# site wanted Fuengirola area



## amydan (Sep 8, 2009)

Looking for campsite in fuengirola or near on bus route prefferably with satelite television connection.



site helper note - split out from very old thread


----------



## amydan (Sep 8, 2009)

bump


----------



## mikebeaches (Oct 18, 2008)

I don't know if Camping Cabopino is near enough? I believe it's on a bus route. Reasonably handy for one of the nicest beaches on the Costa del Sol, including a naturist one.

http://www.campingcabopino.com/index.php?idioma=GB

Mike


----------



## Mike48 (May 1, 2005)

mikebeaches said:


> I don't know if Camping Cabopino is near enough? I believe it's on a bus route. Reasonably handy for one of the nicest beaches on the Costa del Sol, including a naturist one.
> 
> http://www.campingcabopino.com/index.php?idioma=GB
> 
> Mike


Cabopino is on the bus route to Fuengerola and Marbella. But it's a nightmare for shopping if you don't want to take your van off site. There is a local garage for milk and the site sells bread but that's about it.

As regards sites with satellite TV connection Cabopino nor any other site I know of in that area has one except for Spanish TV at Torre Del Mar.

This site here in Manilva some distance from Fuengerola has a TV connection but am unsure whether it has British TV.

http://caravanparkspain.com/

The only sites I know of with TV connections are in Benidorm.


----------



## Wilmannie (Feb 7, 2010)

There is an ACSI site at Los Jarales about 5 km south on the Marbella road. Good bus service. Reasonable rates, good supermarkets. 
I think 'seniors' were cheaper than ACSI !! It's ok. 
I think a lot of Brit people overwinter there.


----------



## adgy (Sep 22, 2005)

Parked up in Los Jarales at the mo and have been here for the last five days.
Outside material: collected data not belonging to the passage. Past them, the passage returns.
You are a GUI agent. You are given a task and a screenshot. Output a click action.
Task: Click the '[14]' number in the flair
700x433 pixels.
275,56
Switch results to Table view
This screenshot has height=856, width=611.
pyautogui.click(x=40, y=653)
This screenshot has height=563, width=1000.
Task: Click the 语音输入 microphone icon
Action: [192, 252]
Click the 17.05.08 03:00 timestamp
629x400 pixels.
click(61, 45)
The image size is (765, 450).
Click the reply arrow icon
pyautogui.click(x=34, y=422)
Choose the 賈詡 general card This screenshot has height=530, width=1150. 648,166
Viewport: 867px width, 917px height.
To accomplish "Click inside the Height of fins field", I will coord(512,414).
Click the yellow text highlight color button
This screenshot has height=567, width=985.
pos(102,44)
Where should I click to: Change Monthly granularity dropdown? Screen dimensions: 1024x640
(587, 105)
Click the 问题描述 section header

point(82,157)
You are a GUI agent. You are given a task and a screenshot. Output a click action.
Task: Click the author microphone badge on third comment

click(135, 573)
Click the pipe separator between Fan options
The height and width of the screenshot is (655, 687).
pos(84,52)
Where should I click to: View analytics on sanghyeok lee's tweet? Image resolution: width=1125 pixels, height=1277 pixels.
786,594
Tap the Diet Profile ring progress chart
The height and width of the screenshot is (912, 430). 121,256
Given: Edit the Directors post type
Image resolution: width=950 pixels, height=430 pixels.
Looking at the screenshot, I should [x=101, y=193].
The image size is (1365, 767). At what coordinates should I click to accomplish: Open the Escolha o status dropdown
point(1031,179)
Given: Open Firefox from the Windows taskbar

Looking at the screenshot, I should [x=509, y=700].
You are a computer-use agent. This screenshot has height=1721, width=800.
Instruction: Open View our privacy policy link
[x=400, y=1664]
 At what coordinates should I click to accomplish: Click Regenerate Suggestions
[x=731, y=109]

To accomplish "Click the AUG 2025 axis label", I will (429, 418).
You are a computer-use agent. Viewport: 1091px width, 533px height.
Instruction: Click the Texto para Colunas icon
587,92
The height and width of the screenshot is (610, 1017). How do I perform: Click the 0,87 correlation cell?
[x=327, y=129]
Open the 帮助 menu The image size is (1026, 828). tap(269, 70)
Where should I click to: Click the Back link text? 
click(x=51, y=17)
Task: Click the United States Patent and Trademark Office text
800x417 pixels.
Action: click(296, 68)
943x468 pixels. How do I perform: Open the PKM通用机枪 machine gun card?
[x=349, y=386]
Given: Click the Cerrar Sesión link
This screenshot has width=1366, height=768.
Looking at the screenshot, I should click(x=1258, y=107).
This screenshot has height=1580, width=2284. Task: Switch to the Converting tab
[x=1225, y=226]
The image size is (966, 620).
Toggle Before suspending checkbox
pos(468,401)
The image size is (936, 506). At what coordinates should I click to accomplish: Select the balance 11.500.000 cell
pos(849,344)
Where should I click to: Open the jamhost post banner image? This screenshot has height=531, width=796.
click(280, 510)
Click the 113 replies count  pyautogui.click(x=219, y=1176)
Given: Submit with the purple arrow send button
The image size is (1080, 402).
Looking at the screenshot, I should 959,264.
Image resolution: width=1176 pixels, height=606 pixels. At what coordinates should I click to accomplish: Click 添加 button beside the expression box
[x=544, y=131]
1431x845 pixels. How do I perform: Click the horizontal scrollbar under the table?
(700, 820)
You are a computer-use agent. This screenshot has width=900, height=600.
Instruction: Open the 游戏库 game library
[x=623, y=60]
19.9 euro per night, after 15 nights it reduces by 20% and then to 50% after 30 days.

Bus stops right outside as is a supermarket, bar/restaurant and other shops.

Beach is 350 metres away,downhill, across the busy main road and there is plenty of availabilty.

WiFi is 2 euro per day and the signal is good. 10 euro for week etc.

We tried Benidorm on the way down about ten days again and it was full.

I would recommend this site if you come this way. Hope this helps.

Cheers


----------



## TheNomad (Aug 12, 2013)

There is a good wildcamp spot at Mijas, maybe 15 kms to the west, on the large area of car park/rough ground immediately off to the right of the main coast road, where they hold the big outdoor market once a week. 
It backs on to Mijas golf course.
Quiet, sheltered, a stroll across to the sea front and shops via the underpass, a manhole sewer point for cassette emptying (behind the wooden toilet building at the far end of the site), and free wifi available too.
Not for lovers of full site facilities, and there's no water tap there, but we like it as a base to scoot around the surrounding areas.


----------



## TheNomad (Aug 12, 2013)

There is a good wildcamp spot at Mijas, maybe 15 kms to the west, on the large area of car park/rough ground immediately off to the right of the main coast road, where they hold the big outdoor market once a week. 
It backs on to Mijas golf course.
Quiet, sheltered, a stroll across to the sea front and shops via the underpass, a manhole sewer point for cassette emptying (behind the wooden toilet building at the far end of the site), and free wifi available too.
Not for lovers of full site facilities, and there's no water tap there, but we like it as a base to scoot around the surrounding areas.


----------